„Wir wollen kein One-Hit-Wonder sein“

von Redaktion

HANDBALL SC Magdeburg Trainer Bennet Wiegert vor der möglichen Meisterschaft über langfristige Ambitionen

München – Eine große Enttäuschung musste Bennet Wiegert (40), Trainer des SC Magdeburg, am Sonntag hinnehmen: seine Mannschaft verlor das Europacup-Endspiel gegen Lissabon. Zur Aufarbeitung bleibt wenig Zeit, denn seinem Team winkt die nächste Chance: am Donnerstag kann die deutsche Meisterschaft eingetütet werden – das erste Mal seit 2001, als er selbst spielte. Im sid-Gespräch äußert er sich dazu und möglichen Ambitionen als Bundestrainer.

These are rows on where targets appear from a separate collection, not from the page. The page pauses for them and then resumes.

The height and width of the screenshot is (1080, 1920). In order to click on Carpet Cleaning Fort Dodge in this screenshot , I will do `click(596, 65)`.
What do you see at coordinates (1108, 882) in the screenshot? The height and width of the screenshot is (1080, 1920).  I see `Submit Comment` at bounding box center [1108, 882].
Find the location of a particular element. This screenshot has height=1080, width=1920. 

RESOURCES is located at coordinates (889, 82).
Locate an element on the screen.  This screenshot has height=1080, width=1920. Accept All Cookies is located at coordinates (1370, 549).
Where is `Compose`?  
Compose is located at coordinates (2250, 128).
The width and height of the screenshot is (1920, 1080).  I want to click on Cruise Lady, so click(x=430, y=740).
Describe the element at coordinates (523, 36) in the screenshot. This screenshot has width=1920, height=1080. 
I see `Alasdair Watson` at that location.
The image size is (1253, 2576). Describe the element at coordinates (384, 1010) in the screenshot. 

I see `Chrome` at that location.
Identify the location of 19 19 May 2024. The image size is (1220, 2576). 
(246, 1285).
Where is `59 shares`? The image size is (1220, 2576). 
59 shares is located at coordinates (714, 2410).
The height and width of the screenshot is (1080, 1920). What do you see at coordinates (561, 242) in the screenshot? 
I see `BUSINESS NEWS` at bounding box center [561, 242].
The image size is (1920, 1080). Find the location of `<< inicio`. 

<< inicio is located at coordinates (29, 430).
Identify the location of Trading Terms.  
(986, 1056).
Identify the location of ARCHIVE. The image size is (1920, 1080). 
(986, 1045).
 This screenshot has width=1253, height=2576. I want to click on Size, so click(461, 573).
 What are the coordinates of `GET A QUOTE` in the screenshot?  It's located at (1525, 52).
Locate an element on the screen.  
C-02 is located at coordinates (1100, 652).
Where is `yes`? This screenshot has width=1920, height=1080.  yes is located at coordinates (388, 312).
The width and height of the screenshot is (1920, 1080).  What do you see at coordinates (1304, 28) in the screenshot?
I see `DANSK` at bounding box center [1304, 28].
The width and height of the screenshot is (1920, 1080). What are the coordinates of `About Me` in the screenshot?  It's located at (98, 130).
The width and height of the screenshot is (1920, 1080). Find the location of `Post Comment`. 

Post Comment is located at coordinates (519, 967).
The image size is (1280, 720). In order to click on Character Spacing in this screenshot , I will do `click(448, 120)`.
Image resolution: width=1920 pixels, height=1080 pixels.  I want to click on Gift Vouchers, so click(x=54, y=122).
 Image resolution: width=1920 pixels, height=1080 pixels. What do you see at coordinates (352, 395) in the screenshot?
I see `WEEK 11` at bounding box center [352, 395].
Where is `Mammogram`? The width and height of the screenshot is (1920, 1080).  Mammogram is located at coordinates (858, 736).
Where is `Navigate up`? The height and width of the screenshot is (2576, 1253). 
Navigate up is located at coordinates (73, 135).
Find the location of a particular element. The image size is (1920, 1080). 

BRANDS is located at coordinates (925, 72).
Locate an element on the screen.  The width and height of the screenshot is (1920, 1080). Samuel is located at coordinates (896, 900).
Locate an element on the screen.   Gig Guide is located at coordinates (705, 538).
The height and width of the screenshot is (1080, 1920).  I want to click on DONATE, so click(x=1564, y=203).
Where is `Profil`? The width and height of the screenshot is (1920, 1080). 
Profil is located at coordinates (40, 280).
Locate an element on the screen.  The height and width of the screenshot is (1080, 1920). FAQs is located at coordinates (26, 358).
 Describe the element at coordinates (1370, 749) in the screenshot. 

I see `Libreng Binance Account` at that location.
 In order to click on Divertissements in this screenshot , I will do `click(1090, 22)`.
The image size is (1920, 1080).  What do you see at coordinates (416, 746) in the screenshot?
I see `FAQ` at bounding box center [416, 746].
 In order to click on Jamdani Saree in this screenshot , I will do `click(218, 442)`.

Herr Wiegert, am Sonntag erlebten Sie eine schmerzhafte Niederlage, am Donnerstag steht das erste von drei Matchball-Spielen um die Meisterschaft an. Wie kommen Sie mit Ihren Gefühlen klar?

Die Gefühlswelt ist total schwierig zu beschreiben, es ist viel los in meinem Herzen. Ich nehme das Ganze natürlich auch mit zu meinen beiden Kindern nach Hause. Natürlich versuche ich, auch ihnen gerecht zu werden, doch das Life in meiner ‘Work-Life-Balance’ bleibt momentan auf der Strecke. Dabei ermahnt mich meine Frau schon immer.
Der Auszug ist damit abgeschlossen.